Apologizing is a critical social communication and social regulation skill. It’s the verbal attempt to repair a social breakdown, and requires relatively in-tact cognitive flexibility, emotional regulation, and perspective taking. Not only are these tough skills for children with existing social regulation or social cognitive challenges, but these are tough skills for just about anyone. I would argue that our responsibility as adults with (more or less) developed executive brains is to teach children howwhen, and why to apologize in order to support their social successes. My script for apologies may seem simple, but it targets 2 critical cognitive processes: hindsight and foresight. Once an unexpected situation has been identified for all parties (and everyone is re-regulated enough to engage in a social repair), I recommend the following script:

1. “I’m sorry for [unexpected behavior], which caused you to feel [emotion of other(s)]”

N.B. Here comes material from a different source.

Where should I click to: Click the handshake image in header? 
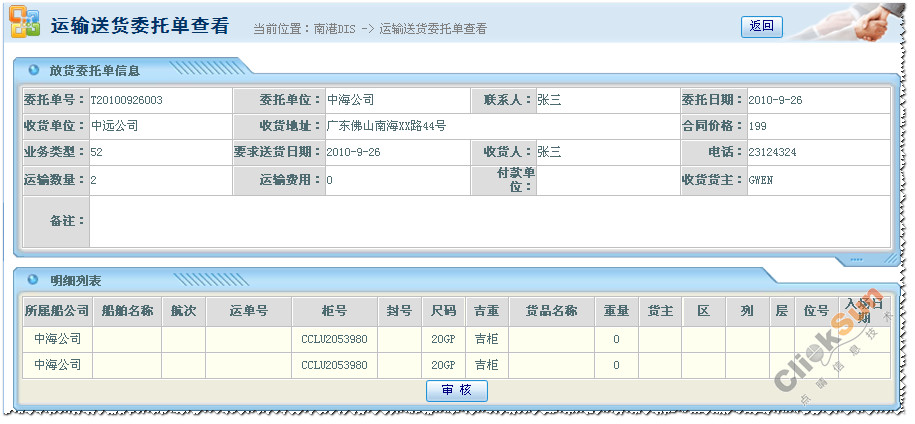870,25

  • This step involves hindsight. Hindsight is the ability to recognize past situations (what you did and how someone felt as a result). Children may need support and mediation to reach this level of awareness, but it’s a critical step before starting an apology. I recommend using a social behavior map to help children understand the relationship between their actions and the feelings of others.

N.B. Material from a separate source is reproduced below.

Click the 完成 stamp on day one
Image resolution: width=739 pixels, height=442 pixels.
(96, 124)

2. “Next time I will [description of expected behavior]”

  • This step involves foresight. Foresight is the ability to anticipate how the future might be same/different when compared to the past, or how new situations might be same/different when compared to past experiences. Anticipation of future consequences allows us to manage our present decisions so they align us with our ultimate goals. You can think of this step in the apology as the mental re-do; a chance to script a more expected behavior for next time.

So what does this look like all put together? Here’s an example from my own heart: “I’m sorry for being away from my blog for so long, which may have caused you to feel confused or disappointed. Next time I anticipate taking a break, I will share those plans with my readers so you know what to expect.” How do you feel? Validated? Appreciated? Perhaps a bit more understood and acknowledged? That’s my hope.

I said it before and I’ll say it again, apologies are hard. They’re uncomfortable, embarrassing, and humbling. AND they’re a critical social repair skill we need to master in order to make it through this tricky world. Just as it benefits children to receive explicit instruction in emotional and behavioral regulation, all children benefit from scripting and support for effective apologies. If you work with older students, I recommend showing the Jonah Hill apology clip, and creating some space to discuss students’ reactions and thoughts.